A modified version of Sternberg’s Memory Scanning Task was used to assess working memory, in particular aiming to manipulate working memory (WM) load, following the procedures described in detail by Figueroa-Vargas et al⁴¹. In each trial, participants encoded a memory set of 2, 4, or 6 consonants arranged circularly around a fixation cross that were presented for 1.8 s, followed by a maintenance period of 2 s, and a probe stimulus requiring a yes/no response. Each participant completed 270 trials across randomized blocks.

The Reversal Learning Task was used to assess decision-making under uncertainty. Participants repeatedly chose between two decks of cards, each associated with a potential score. After each selection, they received feedback indicating whether the chosen deck paid the indicated reward. The reward probabilities for each deck were either 0.85/0.15 or 0.75/0.25 and reversed unpredictably every 10–15 trials. Each participant completed four games per session. This task required participants to learn and update reward contingencies through trial and error in a volatile environment, fostering adaptive decision-making under uncertainty. For further task details, see our previous work⁸.

For all tasks, stimulus presentation and response collection were controlled using Presentation® software (version 21.1, Neurobehavioral Systems, https://neurobs.com/).

Behavioral analysis

For the GNG task, we first estimated participants’ sensitivity to No-Go stimuli using the d′ (d-prime) index from signal detection theory. For each participant, we computed the hit rate (HR = hits / [hits + misses]) and false alarm rate (FAR = false alarms / [false alarms + correct rejections]). To avoid infinite values, extreme rates of 0 or 1 were adjusted using a standard correction (HR = 1 − 1/(2N), where N is the number of Go or No-Go trials). d′ was then calculated as the difference between the z-scores of the hit and false alarm rates: d′ = z(HR) − z(FAR). To examine how Go sequence history affected performance, trials were classified as ‘short’ (< 3 consecutive Go trials) or ‘long’ (3–7 consecutive Go trials), including only those with reaction times between 40 and 1000 ms. For each participant, mean error rates and reaction times were computed for both conditions. Paired Wilcoxon and t-tests were used to assess the effect of sequence length, and a linear mixed-effects model tested interactions with experimental factors. Then, expectative of conflict was calculated using a Drift Diffusion Model (DDM) in which the decision boundary parameter was modulated by trial-wise expectation of conflict. Conflict expectation (Ex) was derived from both the sequential structure of stimuli and participants’ ongoing learning about the probability of encountering Nogo trials. Specifically, the model assumes that participants estimate the probability of conflict (Q) using a Rescorla-Wagner learning rule: Q_t = Q_t−1 + α(C_t−1 − Q_t−1), where α is the learning rate and C_t−1 indicates whether the previous trial was a Nogo (C_t−1 = 1) or Go (C_t−1 = 0) trial. This estimated Q was then combined with a sequence-based transformation reflecting the impossibility of two consecutive No-Go trials, generating a dynamic expectation value that increased early in Go sequences and decreased in longer ones: Ex = 1-(1-Q)^(Seq-1). See more details and model validation in Martínez-Molina et al³⁵.

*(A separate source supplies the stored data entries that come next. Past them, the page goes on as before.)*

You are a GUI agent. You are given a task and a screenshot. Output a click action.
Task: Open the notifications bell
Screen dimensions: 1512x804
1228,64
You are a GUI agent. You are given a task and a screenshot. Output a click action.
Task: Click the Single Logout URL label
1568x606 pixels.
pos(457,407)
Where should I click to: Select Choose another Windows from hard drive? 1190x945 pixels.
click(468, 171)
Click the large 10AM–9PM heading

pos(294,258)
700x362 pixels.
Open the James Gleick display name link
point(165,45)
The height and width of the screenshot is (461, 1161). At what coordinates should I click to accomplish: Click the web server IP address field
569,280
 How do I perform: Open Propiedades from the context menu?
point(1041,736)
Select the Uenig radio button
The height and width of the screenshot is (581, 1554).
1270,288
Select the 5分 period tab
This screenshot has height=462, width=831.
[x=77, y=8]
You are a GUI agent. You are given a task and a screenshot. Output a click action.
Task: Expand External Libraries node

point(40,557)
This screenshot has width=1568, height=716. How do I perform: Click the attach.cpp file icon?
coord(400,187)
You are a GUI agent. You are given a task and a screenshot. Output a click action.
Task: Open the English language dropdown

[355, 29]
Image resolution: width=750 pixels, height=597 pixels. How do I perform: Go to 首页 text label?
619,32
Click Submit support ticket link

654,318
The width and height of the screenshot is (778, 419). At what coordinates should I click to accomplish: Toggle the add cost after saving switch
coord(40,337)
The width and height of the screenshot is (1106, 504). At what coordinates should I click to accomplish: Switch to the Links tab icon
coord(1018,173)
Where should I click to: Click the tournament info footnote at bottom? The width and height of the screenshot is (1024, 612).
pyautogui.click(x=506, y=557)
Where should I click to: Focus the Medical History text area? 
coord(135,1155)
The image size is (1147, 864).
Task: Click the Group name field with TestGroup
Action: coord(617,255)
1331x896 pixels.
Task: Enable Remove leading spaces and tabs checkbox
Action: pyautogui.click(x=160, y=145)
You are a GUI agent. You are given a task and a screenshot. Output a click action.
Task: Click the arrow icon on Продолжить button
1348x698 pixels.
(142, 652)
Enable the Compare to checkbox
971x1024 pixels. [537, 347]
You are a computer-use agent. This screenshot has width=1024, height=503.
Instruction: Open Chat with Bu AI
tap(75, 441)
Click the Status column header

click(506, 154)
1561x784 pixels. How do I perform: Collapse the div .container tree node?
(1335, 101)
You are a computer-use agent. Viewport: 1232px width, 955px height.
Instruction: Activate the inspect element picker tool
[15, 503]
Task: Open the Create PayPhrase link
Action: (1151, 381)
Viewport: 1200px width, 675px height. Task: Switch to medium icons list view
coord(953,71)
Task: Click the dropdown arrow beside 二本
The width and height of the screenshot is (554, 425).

For the WM task, we analyzed response accuracy using hierarchical logistic models. Predictors included memory load (i.e., the number of letters to be memorized on each trial) and whether the probe item was present in the original memory array, as reported in prior work^41,45,46,80.

For the RL task, we analyzed participants’ choices using the same computational cognitive modeling approach described in detail in our previous work⁸. In brief, models were based on Prospect Theory, in which the subjective value of each option was computed by combining a value function with subjective probability weighting. To estimate the unknown probabilities of receiving a reward, we implemented a Rescorla-Wagner learning algorithm, where probabilities were updated trial by trial based on the discrepancy between expected and received outcomes, as follows: p_t = p_t-1 + α(Feedback_t-1 − p_t-1). Here, p_t represents the estimated probability at trial t, α is the learning rate, and Feedback_t-1 is a dummy-coded variable indicating whether the previous choice was rewarded (1) or not (0). We estimated separate learning rates for positive and negative feedback, and included counterfactual updating—i.e., updating both the chosen and unchosen options, assuming the unchosen option would have yielded the opposite outcome. Choice behavior was modeled using a logistic function based on the subjective value difference between options, with a temperature parameter controlling decision stochasticity and a bias term capturing side preference.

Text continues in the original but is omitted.